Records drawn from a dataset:
--- START ---
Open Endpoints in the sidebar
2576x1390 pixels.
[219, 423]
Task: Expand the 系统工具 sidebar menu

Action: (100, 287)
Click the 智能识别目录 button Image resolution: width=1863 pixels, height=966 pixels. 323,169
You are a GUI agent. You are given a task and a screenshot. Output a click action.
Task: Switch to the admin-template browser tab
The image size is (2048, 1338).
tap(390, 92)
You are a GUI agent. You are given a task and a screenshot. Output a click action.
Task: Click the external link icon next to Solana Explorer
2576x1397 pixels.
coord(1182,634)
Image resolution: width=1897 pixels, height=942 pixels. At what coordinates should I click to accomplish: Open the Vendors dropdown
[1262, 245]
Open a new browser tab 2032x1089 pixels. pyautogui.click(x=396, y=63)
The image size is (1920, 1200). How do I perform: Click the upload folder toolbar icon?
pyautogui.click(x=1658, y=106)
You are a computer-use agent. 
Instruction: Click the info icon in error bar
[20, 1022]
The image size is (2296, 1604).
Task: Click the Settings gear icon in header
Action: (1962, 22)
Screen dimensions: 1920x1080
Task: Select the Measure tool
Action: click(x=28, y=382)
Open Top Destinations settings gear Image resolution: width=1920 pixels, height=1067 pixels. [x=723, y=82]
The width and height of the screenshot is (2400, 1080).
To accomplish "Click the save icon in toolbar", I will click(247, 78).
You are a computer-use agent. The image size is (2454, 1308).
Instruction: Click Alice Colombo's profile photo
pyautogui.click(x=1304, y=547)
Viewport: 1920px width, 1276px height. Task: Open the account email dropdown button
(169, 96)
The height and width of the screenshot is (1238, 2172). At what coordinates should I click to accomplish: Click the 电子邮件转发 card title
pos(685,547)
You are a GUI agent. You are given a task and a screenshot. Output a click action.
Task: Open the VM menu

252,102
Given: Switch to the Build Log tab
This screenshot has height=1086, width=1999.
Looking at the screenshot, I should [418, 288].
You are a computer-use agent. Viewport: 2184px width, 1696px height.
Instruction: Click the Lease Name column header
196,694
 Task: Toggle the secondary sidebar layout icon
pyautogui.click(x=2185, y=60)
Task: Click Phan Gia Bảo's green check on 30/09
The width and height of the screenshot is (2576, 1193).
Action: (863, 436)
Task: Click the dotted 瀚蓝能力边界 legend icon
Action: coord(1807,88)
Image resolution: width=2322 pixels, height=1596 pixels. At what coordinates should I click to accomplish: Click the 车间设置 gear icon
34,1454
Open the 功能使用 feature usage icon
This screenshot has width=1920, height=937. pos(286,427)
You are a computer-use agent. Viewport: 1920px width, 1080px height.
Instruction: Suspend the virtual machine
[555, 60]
--- END ---
Work order: How many lines in these entries hold the string "browser"? Answer with the number alone.

Result: 2